-- Written instruction --
Reproduce the forum post below about converting a 10 GB XML file of customer records to CSV, word for word and in full, ignoring the listing that follows it.

-- Document --

I have a gigantic XML file (around 10 Gb) which i need to convert to CSV. Now this file would have information about numerous customers. I have to convert it a CSV format. The problem is that many customers will have extra fields which other customers wont, and some of the fields will be repeated. The example of XML is:
<customer>
<customerID>1</customerID>
<auc>
<algoId>0</algoId>
<kdbId>1</kdbId>
<acsub>1</acsub>
</auc>
</customer>
<customer>
<customerID>2</customerID>
<auc>
<algoId>0</algoId>
<kdbId>1</kdbId>
<acsub>1</acsub>
<extraBit>12345</extraBit>
</auc>
<auc>
<algoId>2</algoId>
<kdbId>3</kdbId>
<acsub>3</acsub>
<extraBit>67890</extraBit>
</auc>
<customOptions>
<odboc>0</odboc>
<odbic>0</odbic>
<odbr>1</odbr>
<odboprc>0</odboprc>
<odbssm>0</odbssm>
</customOptions>
</customer>
Now as you can see the First customer has only 1 auc block, but second one has 2, moreover it also has a extra tag in auc which is extraBit. Now the questions:
I should process one customer at a time (from one customer to /customer, and then so on) as 10 Gb atonce will crash the system.
I try to use XML TWIG in a loop and when i try to extraBit for Customer 1, it terminates the program for 'undefined value':
print $customer->first_child('extraBit')->text()
Can't call method "text" on an undefined value at xml-tags.pl line 50.
For the extra auc values for customer I want them to be output in the CSV file as:
customerID,algoId,kdbId,acsub,extraBit,algoId2,kdbId2,acsub2,extraBit2
1,0,1,1,,,,,,
2,0,1,1,1234,2,3,3,67890

-- Recorded information --
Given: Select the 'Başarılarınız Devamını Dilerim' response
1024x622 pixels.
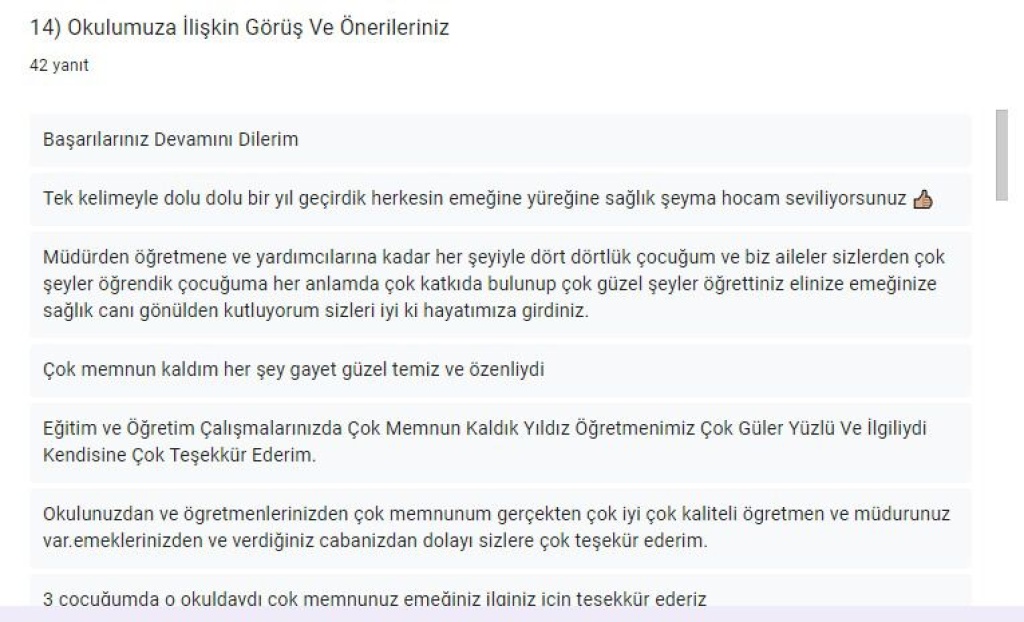Looking at the screenshot, I should click(500, 140).
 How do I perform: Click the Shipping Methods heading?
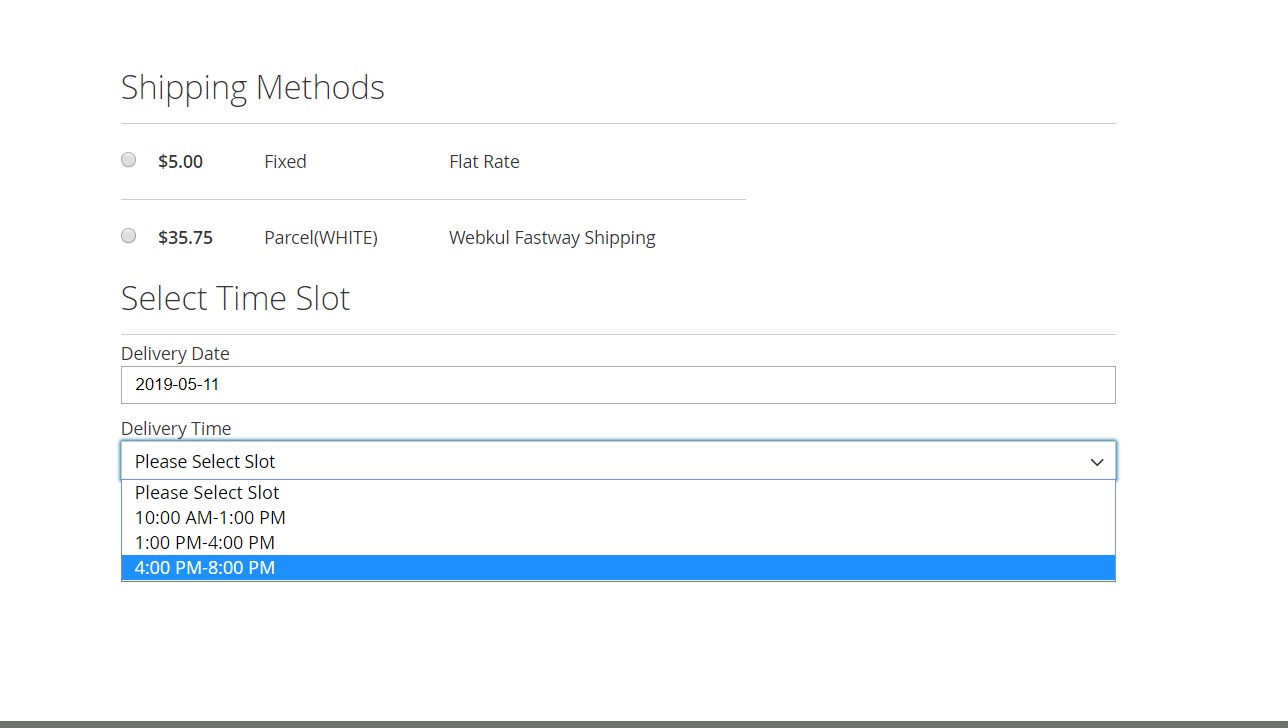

-- Solution for this exercise --
I have a gigantic XML file (around 10 Gb) which i need to convert to CSV. Now this file would have information about numerous customers. I have to convert it a CSV format. The problem is that many customers will have extra fields which other customers wont, and some of the fields will be repeated. The example of XML is:
<customer>
<customerID>1</customerID>
<auc>
<algoId>0</algoId>
<kdbId>1</kdbId>
<acsub>1</acsub>
</auc>
</customer>
<customer>
<customerID>2</customerID>
<auc>
<algoId>0</algoId>
<kdbId>1</kdbId>
<acsub>1</acsub>
<extraBit>12345</extraBit>
</auc>
<auc>
<algoId>2</algoId>
<kdbId>3</kdbId>
<acsub>3</acsub>
<extraBit>67890</extraBit>
</auc>
<customOptions>
<odboc>0</odboc>
<odbic>0</odbic>
<odbr>1</odbr>
<odboprc>0</odboprc>
<odbssm>0</odbssm>
</customOptions>
</customer>
Now as you can see the First customer has only 1 auc block, but second one has 2, moreover it also has a extra tag in auc which is extraBit. Now the questions:
I should process one customer at a time (from one customer to /customer, and then so on) as 10 Gb atonce will crash the system.
I try to use XML TWIG in a loop and when i try to extraBit for Customer 1, it terminates the program for 'undefined value':
print $customer->first_child('extraBit')->text()
Can't call method "text" on an undefined value at xml-tags.pl line 50.
For the extra auc values for customer I want them to be output in the CSV file as:
customerID,algoId,kdbId,acsub,extraBit,algoId2,kdbId2,acsub2,extraBit2
1,0,1,1,,,,,,
2,0,1,1,1234,2,3,3,67890